Perang Tarif Penginapan di Bali, Cari Murah Tapi Fasilitas Harus BagusIDN Times/Imam Rosidin

Menjelang Nataru, beberapa hostel di wilayah Kuta mulai menaikkan harga tarif kamarnya. Harga baru ini diprediksi bakal berlaku hingga akhir Januari 2020.

Manajer Kayun Hostel di Jalan Patih Jelantik Kuta, Astuti, mengaku perang tarif ini sudah berjalan sejak beberapa bulan yang lalu. Sebelum bulan Desember pun sudah banyak yang memantau kapan high season kunjungan turis datang ke Bali, khususnya para backpacker.

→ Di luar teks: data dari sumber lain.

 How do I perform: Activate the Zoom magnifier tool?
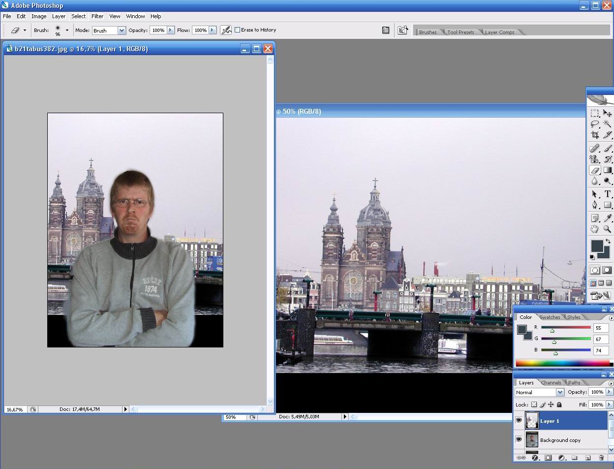click(x=608, y=229)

“Jadi kami sudah bisa prediksi harga gitu. Berapa persen bisa kami naikkan. Kalaupun sekarang, semua harga sudah kami naikkan. Harga kami merasa sudah naik. Terus kami lihat di-booking-an kami udah hampir full, kami naikin lagi,” jelasnya, Rabu (20/11).

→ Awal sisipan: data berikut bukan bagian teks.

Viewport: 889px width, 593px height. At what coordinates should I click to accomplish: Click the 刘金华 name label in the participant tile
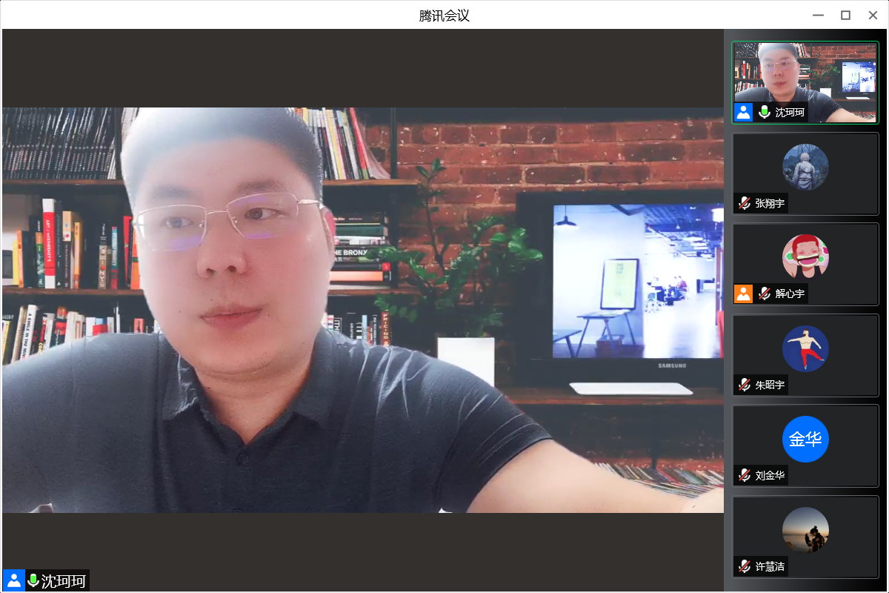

Sementara kamar hostel baik yang privat maupun model dormitory masih belum banyak di-booking. Karena itu pihak manajemen hostel tentu tidak berani menaikkan tarif kamar. Umumnya, maksimal kenaikan tarif adalah 70 persen untuk hostel dan bisa sampai 100 persen untuk hotel.

“Nanti kalau kami sudah naik harga, kompetitor kami nggak terlalu naik. Kan kami nggak dapat tamu,” jelasnya.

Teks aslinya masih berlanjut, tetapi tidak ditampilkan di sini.